El proceso electoral
en curso ha dejado clarísimo que los partidos políticos siguen siendo la vía
segura para acceder al poder a pesar de no ser una alternativa electoral
convincente para una parte importante de los votantes y de abrirse, en
consecuencia, una ventana de oportunidad a las candidaturas independientes. En
pleno auge del independentismo partidista no ha faltado quien, en la pasión, ha
creído que podríamos prescindir de los partidos políticos. La Historia
desmiente tan temeraria afirmación. Ni siquiera las democracias sin partidos,
como la mexicana cuando el gobierno liberal (1867-1876) o la ugandesa cuando el
Movimiento de Resistencia Nacional (1986-2005), se han ordenado de acuerdo con
los individualismos sino mediante una competencia faccionaria regulada que en
esencia es lo mismo. C‘est la même merde!
Respecto a nuestros
repentinos adalides de la democracia, al corte del 4 de diciembre, solo Jaime
Rodríguez Calderón, El Bronco, parece con chances de éxito (599,962 firmas, ~22
mil diarias la última semana. Los envidiosos dirán que el dueño de la tesorería
de Nuevo León las compró); Margarita Zavala (estigma) de Calderón sigue en su
estela (301,947). Cada uno, dicho sea de paso, haciéndole de tonto útil al
régimen: el neoleonés será indispensable para abrirle el paso al formidable
José Antonio Meade haciéndole el trabajo sucio de golpetear a Andrés Manuel
López Obrador a ver si despierta al violento y electoralmente espantoso
pejelagarto que duerme en él, la ex primera dama ya hizo su parte ayudando a
tronar a los azules para que el candidato del grupo fuera tricolor.

**Información proporcionada**

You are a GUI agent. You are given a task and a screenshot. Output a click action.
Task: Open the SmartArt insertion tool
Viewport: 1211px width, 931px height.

**Consigna**
Devuelve completo y sin ningún cambio el pasaje sobre el proceso electoral y las candidaturas independientes.

**Solución desarrollada**
El proceso electoral
en curso ha dejado clarísimo que los partidos políticos siguen siendo la vía
segura para acceder al poder a pesar de no ser una alternativa electoral
convincente para una parte importante de los votantes y de abrirse, en
consecuencia, una ventana de oportunidad a las candidaturas independientes. En
pleno auge del independentismo partidista no ha faltado quien, en la pasión, ha
creído que podríamos prescindir de los partidos políticos. La Historia
desmiente tan temeraria afirmación. Ni siquiera las democracias sin partidos,
como la mexicana cuando el gobierno liberal (1867-1876) o la ugandesa cuando el
Movimiento de Resistencia Nacional (1986-2005), se han ordenado de acuerdo con
los individualismos sino mediante una competencia faccionaria regulada que en
esencia es lo mismo. C‘est la même merde!
Respecto a nuestros
repentinos adalides de la democracia, al corte del 4 de diciembre, solo Jaime
Rodríguez Calderón, El Bronco, parece con chances de éxito (599,962 firmas, ~22
mil diarias la última semana. Los envidiosos dirán que el dueño de la tesorería
de Nuevo León las compró); Margarita Zavala (estigma) de Calderón sigue en su
estela (301,947). Cada uno, dicho sea de paso, haciéndole de tonto útil al
régimen: el neoleonés será indispensable para abrirle el paso al formidable
José Antonio Meade haciéndole el trabajo sucio de golpetear a Andrés Manuel
López Obrador a ver si despierta al violento y electoralmente espantoso
pejelagarto que duerme en él, la ex primera dama ya hizo su parte ayudando a
tronar a los azules para que el candidato del grupo fuera tricolor.